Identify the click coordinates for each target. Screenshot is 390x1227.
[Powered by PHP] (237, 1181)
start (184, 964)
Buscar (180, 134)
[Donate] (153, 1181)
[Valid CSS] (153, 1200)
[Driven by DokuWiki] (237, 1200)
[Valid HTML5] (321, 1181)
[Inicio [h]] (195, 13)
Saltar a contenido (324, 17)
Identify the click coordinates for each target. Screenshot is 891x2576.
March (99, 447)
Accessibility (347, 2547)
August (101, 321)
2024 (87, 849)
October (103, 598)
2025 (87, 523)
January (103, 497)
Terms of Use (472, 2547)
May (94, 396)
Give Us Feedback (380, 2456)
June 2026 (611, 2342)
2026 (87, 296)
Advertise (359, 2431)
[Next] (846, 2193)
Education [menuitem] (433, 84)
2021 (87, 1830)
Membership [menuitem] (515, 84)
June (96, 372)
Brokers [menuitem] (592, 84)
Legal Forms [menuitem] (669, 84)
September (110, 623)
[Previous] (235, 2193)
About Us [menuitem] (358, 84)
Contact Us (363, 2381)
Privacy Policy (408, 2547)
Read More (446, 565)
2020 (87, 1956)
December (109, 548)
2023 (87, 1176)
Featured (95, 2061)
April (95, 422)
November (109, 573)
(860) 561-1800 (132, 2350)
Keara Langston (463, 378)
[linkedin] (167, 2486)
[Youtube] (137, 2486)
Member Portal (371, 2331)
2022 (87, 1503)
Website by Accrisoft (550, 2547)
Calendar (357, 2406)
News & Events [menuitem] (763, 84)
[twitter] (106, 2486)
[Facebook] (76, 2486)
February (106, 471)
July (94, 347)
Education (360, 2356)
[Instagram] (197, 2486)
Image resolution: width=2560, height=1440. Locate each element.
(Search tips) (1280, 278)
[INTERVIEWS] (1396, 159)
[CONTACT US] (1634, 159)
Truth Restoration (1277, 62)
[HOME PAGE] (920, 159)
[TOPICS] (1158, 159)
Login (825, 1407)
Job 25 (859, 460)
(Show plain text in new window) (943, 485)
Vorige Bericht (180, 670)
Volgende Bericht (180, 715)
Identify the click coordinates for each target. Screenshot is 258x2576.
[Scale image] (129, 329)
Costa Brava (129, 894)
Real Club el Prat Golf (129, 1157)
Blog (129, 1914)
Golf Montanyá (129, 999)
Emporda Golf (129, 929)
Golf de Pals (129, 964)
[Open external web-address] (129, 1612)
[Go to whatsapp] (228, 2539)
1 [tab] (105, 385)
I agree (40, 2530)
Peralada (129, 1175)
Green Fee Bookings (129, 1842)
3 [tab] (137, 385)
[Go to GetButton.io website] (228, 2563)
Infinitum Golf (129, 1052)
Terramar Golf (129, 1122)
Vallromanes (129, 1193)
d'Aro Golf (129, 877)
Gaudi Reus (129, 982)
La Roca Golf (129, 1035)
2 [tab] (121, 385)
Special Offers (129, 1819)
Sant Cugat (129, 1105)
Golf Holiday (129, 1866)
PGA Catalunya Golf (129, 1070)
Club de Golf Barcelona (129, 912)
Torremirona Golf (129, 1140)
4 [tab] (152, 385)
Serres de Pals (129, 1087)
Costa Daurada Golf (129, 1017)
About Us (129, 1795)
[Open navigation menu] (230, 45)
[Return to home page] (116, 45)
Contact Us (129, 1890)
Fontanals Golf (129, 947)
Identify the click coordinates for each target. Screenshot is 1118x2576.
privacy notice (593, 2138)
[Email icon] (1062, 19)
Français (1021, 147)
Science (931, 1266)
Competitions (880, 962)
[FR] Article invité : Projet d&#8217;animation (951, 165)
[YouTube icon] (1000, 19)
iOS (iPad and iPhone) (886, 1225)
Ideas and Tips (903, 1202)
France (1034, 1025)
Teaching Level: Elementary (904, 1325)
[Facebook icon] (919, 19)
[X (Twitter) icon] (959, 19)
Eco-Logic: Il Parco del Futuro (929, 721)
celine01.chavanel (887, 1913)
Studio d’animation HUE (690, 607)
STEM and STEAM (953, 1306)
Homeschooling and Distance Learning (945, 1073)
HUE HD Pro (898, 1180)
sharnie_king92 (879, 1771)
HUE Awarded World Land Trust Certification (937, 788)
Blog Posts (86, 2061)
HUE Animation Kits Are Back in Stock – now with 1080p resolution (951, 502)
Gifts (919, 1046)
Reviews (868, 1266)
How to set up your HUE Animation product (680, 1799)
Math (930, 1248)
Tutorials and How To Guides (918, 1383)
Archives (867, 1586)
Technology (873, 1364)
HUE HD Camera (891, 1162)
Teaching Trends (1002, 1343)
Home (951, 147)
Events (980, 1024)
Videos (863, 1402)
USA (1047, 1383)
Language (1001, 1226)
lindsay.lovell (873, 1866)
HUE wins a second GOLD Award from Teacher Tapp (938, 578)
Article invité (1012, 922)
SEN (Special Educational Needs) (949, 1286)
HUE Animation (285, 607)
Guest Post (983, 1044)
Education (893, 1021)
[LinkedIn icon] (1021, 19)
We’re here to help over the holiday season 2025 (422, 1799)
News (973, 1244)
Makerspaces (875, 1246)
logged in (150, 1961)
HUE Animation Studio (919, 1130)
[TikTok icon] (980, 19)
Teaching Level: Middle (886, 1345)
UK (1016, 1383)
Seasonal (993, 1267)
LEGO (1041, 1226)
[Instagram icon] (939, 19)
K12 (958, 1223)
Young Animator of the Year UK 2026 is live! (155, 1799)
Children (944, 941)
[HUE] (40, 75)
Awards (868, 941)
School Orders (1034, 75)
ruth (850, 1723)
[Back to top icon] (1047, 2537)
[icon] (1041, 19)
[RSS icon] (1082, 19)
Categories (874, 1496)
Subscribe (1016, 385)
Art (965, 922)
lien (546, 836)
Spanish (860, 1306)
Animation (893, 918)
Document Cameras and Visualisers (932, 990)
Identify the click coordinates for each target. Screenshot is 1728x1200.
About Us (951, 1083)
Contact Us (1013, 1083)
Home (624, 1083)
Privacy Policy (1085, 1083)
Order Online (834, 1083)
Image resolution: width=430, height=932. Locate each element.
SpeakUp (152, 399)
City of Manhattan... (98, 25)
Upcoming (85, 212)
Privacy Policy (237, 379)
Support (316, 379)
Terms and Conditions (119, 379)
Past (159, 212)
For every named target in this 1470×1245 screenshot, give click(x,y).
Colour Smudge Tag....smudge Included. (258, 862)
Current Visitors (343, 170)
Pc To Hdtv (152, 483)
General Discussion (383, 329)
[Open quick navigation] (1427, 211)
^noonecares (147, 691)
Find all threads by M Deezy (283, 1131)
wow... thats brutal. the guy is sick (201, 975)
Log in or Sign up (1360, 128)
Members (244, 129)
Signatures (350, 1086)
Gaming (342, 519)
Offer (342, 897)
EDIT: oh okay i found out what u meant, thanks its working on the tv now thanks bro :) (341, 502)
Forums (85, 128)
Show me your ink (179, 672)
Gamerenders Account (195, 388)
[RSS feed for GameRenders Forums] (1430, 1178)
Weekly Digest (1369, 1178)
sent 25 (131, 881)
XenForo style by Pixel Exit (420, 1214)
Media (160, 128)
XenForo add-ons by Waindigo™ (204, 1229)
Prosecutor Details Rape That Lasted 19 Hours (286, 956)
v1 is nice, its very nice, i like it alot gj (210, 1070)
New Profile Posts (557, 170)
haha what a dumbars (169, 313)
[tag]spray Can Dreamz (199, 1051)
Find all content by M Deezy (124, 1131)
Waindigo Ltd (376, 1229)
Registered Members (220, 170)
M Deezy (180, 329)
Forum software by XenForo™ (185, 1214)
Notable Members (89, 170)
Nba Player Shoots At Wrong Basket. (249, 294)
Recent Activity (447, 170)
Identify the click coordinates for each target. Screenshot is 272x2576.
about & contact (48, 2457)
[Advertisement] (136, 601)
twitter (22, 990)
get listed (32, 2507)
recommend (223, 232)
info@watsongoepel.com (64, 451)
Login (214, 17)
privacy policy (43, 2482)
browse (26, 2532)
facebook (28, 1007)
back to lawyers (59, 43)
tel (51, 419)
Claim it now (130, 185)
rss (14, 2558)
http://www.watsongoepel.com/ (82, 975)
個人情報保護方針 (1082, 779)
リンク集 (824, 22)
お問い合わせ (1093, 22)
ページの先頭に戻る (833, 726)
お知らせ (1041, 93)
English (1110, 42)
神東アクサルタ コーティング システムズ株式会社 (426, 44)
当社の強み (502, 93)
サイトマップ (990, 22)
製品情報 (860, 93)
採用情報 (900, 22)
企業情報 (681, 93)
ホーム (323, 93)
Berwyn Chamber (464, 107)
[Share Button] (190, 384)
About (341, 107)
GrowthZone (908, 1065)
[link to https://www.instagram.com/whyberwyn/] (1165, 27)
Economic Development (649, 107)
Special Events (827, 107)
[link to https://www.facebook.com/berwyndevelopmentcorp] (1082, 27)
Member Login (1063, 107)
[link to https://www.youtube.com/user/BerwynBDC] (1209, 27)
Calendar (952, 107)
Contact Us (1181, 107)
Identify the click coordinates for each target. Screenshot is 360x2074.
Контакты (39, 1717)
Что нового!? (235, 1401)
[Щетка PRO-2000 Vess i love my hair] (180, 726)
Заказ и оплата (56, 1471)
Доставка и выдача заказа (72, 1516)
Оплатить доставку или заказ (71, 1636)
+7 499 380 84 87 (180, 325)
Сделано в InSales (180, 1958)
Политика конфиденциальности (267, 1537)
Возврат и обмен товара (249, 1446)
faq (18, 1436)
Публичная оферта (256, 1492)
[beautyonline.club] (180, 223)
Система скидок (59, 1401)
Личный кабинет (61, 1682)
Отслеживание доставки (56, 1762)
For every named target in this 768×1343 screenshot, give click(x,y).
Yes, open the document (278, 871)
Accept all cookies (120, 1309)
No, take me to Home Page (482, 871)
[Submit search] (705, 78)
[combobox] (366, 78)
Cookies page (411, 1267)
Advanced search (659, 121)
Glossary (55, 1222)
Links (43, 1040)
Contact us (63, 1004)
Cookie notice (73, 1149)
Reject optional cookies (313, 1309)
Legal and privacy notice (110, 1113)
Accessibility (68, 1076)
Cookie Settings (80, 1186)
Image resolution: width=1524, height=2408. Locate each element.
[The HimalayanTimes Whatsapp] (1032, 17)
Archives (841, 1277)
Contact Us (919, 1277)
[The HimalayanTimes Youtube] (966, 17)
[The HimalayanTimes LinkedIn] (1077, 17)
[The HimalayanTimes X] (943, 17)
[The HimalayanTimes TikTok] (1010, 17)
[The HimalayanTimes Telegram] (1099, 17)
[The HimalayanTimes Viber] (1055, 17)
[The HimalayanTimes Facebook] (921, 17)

============

__WHAT YOU SHOULD DO__. Extract from the listing above the lines between the line containing "Special Events (827, 107)" and the line containing "Система скидок (59, 1401)", keeping both of those lines. Output nothing else.

__ANSWER FOR THE TASK__.
Special Events (827, 107)
[link to https://www.facebook.com/berwyndevelopmentcorp] (1082, 27)
Member Login (1063, 107)
[link to https://www.youtube.com/user/BerwynBDC] (1209, 27)
Calendar (952, 107)
Contact Us (1181, 107)
Identify the click coordinates for each target. Screenshot is 360x2074.
Контакты (39, 1717)
Что нового!? (235, 1401)
[Щетка PRO-2000 Vess i love my hair] (180, 726)
Заказ и оплата (56, 1471)
Доставка и выдача заказа (72, 1516)
Оплатить доставку или заказ (71, 1636)
+7 499 380 84 87 (180, 325)
Сделано в InSales (180, 1958)
Политика конфиденциальности (267, 1537)
Возврат и обмен товара (249, 1446)
faq (18, 1436)
Публичная оферта (256, 1492)
[beautyonline.club] (180, 223)
Система скидок (59, 1401)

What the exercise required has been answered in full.